This public sauna attracts tourists in search of nostalgia. And also camp counselors in desperate need of a shower. But as the doors are unlocked, the first ones to arrive are the regulars.

"What the hell's going on?" Ray Marttila says as he arrives on a fall evening, his brow furrowed. "There's nobody here tonight."

"Not quite," says Todd Crego, who works the front desk. "You're No. 2."

"I've been told that once or twice before," says Marttila, 82, grinning as he pulls a ticket out of his wallet.

Since 1915, the Ely Steam Sauna has offered folks a hot room and a cold shower. For $7, a visitor gets a pair of towels — big enough to cover your top or bottom, but not both — a small bar of soap and an old-fashioned experience: a steam among friends. Back in the day, they were miners, gritty with taconite dust. On a recent Saturday, they were guys like Marttila, who relays his favorite sauna aphorisms in Finnish.

"You can always add more steam," he says, translating. "But you can't take it away."

Another: "Throw on more steam, you ain't supposed to freeze in the sauna."

He grins, then adds: "Don't pee on the rocks."

Marttila has taken saunas "since I was born." He lived along the Burntside River, its cool waters the perfect conclusion to a hot steam. "We'd break through the ice," he explains. "That's why Finlanders got hard heads."

Marttila knows he could steam at home, as so many folks with cabins and lake places around here do. But then he'd miss the conversation. "It's mostly a social thing," he explains, just before heading up to the changing room outside of the men's side of the sauna. "You come here, you can spread a little bull and hear a little, too."

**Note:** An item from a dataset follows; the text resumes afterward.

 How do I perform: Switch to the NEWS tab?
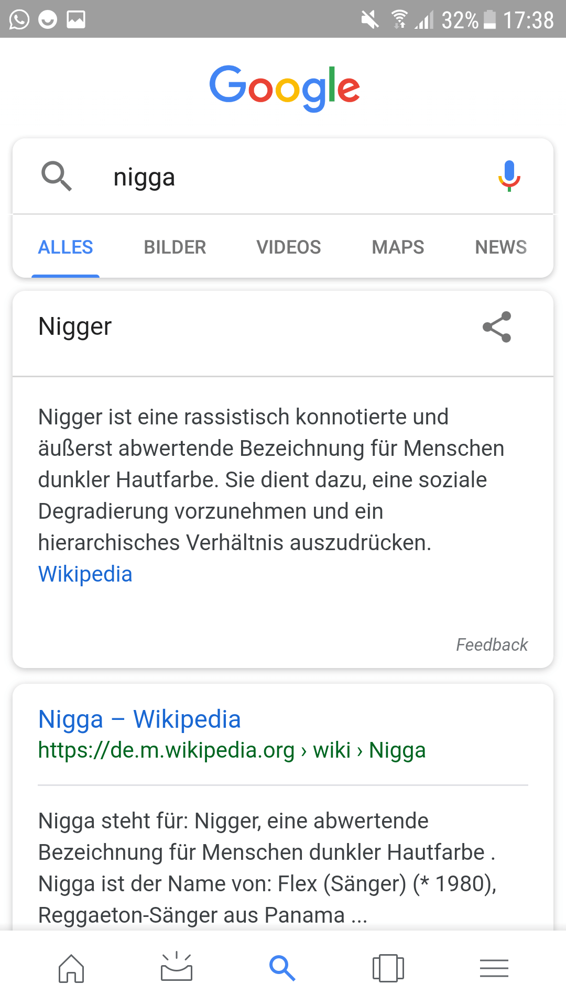(x=501, y=247)
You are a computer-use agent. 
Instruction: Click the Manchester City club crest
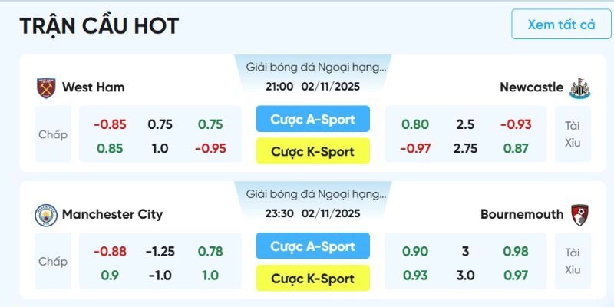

From behind the front desk, Crego laughs. "There's as much hot air outside the sauna as inside the sauna," he says.

This wood-paneled place opens at 4 p.m. on Wednesdays and Saturdays. So Crego arrives at 2:45 p.m. to crank the boiler, shutting the doors so the public and private rooms get toasty.

To add steam, sauna-goers pull on a chain, which dribbles water on the radiator, enclosed by wooden railings. Originally, the dry heat was stoked by a fire. But these days, the public sauna relies on boilers. There were two big, bulky models until one "took a dive a couple years ago," says owner Nancy Petrzilka. "And now the other one has sprung a leak. We're hanging on by our fingernails."

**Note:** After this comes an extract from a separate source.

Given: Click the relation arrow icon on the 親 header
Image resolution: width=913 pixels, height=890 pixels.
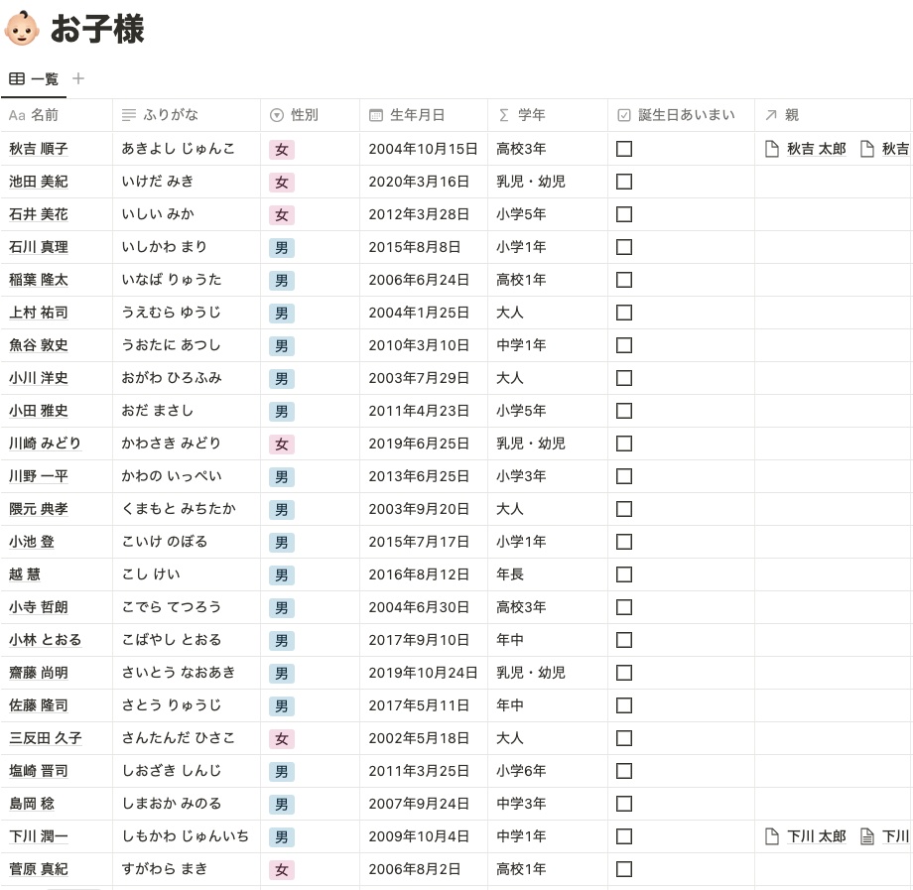Looking at the screenshot, I should pos(770,114).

This year, the place got good news: A low-interest loan, approved by the city of Ely, will help replace the remaining boiler.

Petrzilka and her husband, Richard, bought the sauna in 2001 from a Finnish family that had owned it for three generations.

"It's not terribly profitable," Petrzilka says. "But we're going to keep it going as long as we can. I suppose it's one of a kind."

On a recent Saturday in early October, as the air is turning crisp, the sauna is busy. Crego chats with customers, answers calls.

"It depends on your comfort level, or if you're doing the public or private," he tells one caller. "Some people choose to wear bathing suits, some people don't."

That's the No. 1 question, Crego says. What is the dress code? "My answer is, always, steamers' discretion." The regulars, he notes, go au naturel.

Crego takes a steam after each shift.

"Honestly, you're not going to get cleaner any other way. You could take 10 showers, and you still don't feel as clean as after a good steam."

Three men walk in, with broad hats and dirty pants. "Howdy," Crego greets them.

They had been in the Boundary Waters Canoe Area Wilderness for two weeks, going as far north as Ottertrack Lake. They've taken a similar trip 27 times together in the past 40 years. Each time, if the Ely Steam Sauna is open, they end with a steam.

"It's like a tradition," says Fred Moore, 59, of Traverse City, Mich. "Hopefully the old-timers in there will tell us some stories and try to roast us out of our spot."

The friends head upstairs.

"I hope you don't mind if I don't rush through this," one of them says. "This is one of my favorites."